SAN JUAN, Puerto Rico (AP) – New austerity measures are looming for Puerto Rico after local lawmakers refused to amend labor laws required by a federal control board that said the changes would stimulate the economy of the country. US territory in a 11 year recession.
The board that oversees the island's finances said Friday that it will eliminate a $ 25 million scholarship fund for the largest public university in Puerto Rico, as well as an annual $ 50 million fund for cities and towns that They fight after Hurricane Maria. The council said it will also eliminate an annual Christmas bonus for all government employees starting next fiscal year.
The measures were a blow to Governor Ricardo Rosselló, who had originally promised that Puerto Rican legislators would accept employment at will. which means that private employers could fire workers at any time without having to prove a just cause.
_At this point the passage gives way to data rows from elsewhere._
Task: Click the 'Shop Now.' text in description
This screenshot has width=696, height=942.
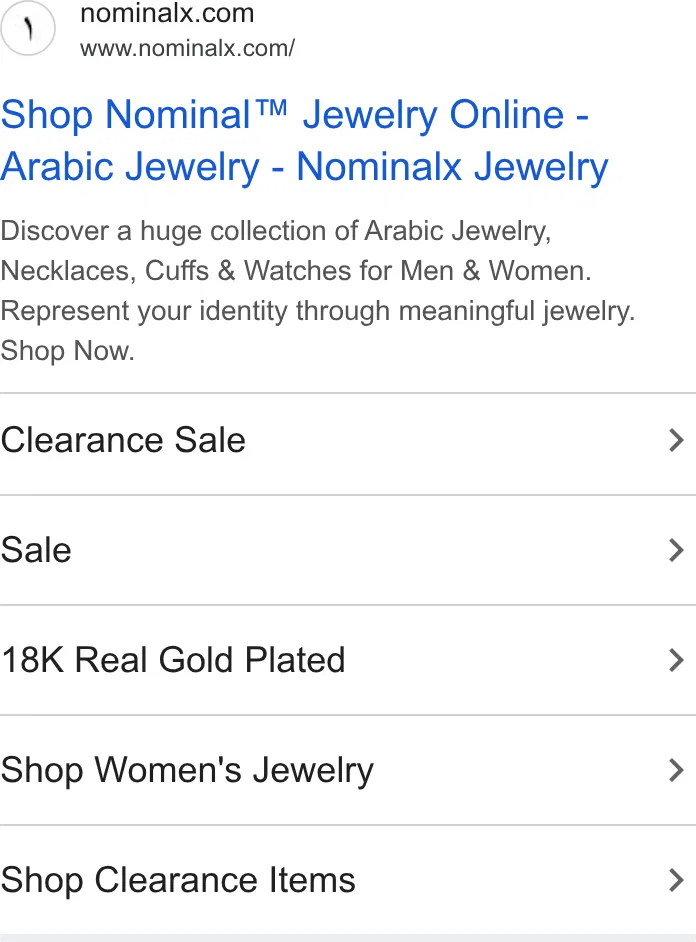Action: click(67, 350)
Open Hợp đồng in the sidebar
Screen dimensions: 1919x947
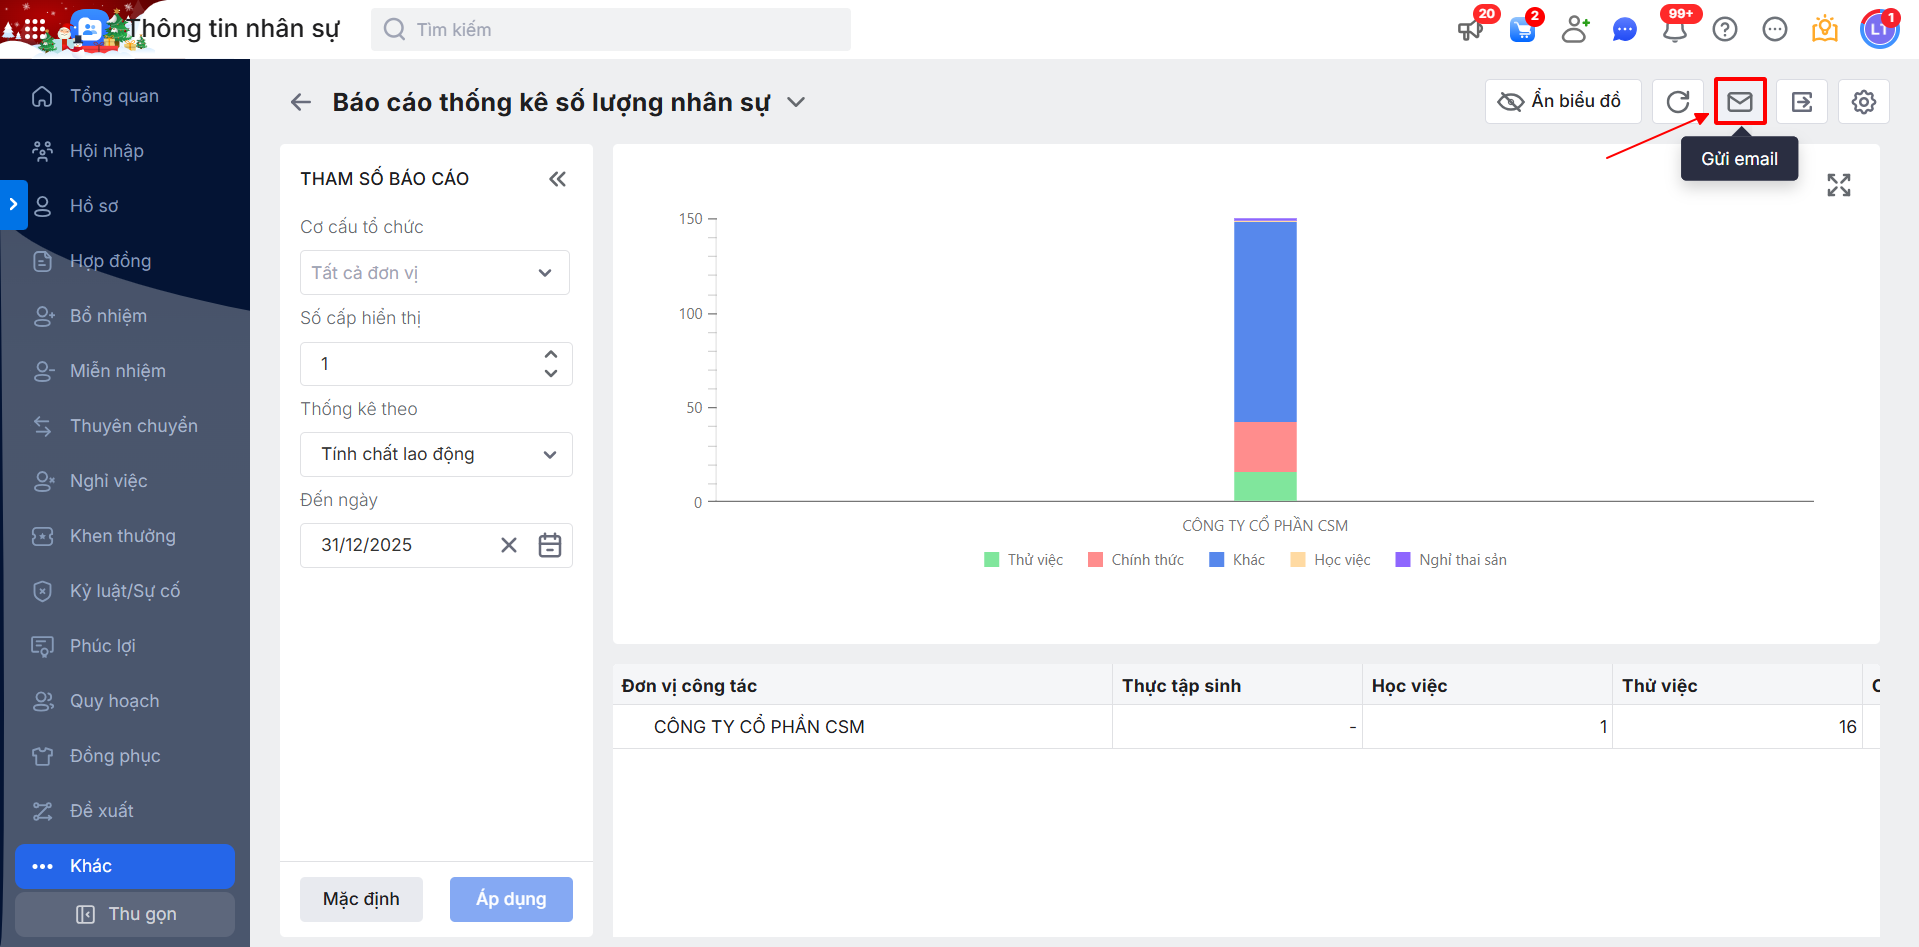pos(110,261)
A spokesman for Rossello did not return a message to comment.
Meanwhile, the president of the Puerto Rican Senate, Thomas Rivera Schatz, who campaigned against changing labor laws, issued a strong statement Friday defending his position and criticizing the junta.
"They threaten without any justification or economic foundation with the elimination of the Christmas bonus, vacations, labor security of the private sector worker, scholarships for students, funds for infrastructure projects and economic development, among other important items," he said. "They threaten to be worse than Hurricane Maria!"
The council said that changing labor laws would attract much-needed investors to the US territory.
Hurricane Maria caused more than an estimated $ 100 billion in damages when it hit Puerto Rico on September 20, and the island is still struggling to recover. More than 2,300 customers remain without electricity and tens of thousands of businesses closed after people fled to the continental United States. UU
While Puerto Rico is expected to experience a brief economic growth as a result of the federal reconstruction dollars allocated after the Category 4 storm, economist José Caraballo told The Associated Press that the island would once again have an economic depression if not Additional measures aimed at development are implemented.
He warned that Puerto Rico would feel the effects of the junta's cuts immediately, adding that it would further depress the island's fragile economy as it struggles to restructure a portion of its public debt burden of more than $ 70 billion. .
"The contraction and the social impact will be much greater than before," he said. "It's not fair, it's basically aimed at the middle clbad and the lower clbad."
Disagreement between the board and certain legislators over changing labor laws occurs when the Puerto Rico government is expected to approve a proposed budget of $ 8.7 billion on Friday, which contains $ 69 million for the Christmas bonus.
The council said it would implement its own budget for Puerto Rico if lawmakers do not submit a proposal for Saturday that is consistent with a recently approved fiscal plan and austerity measures.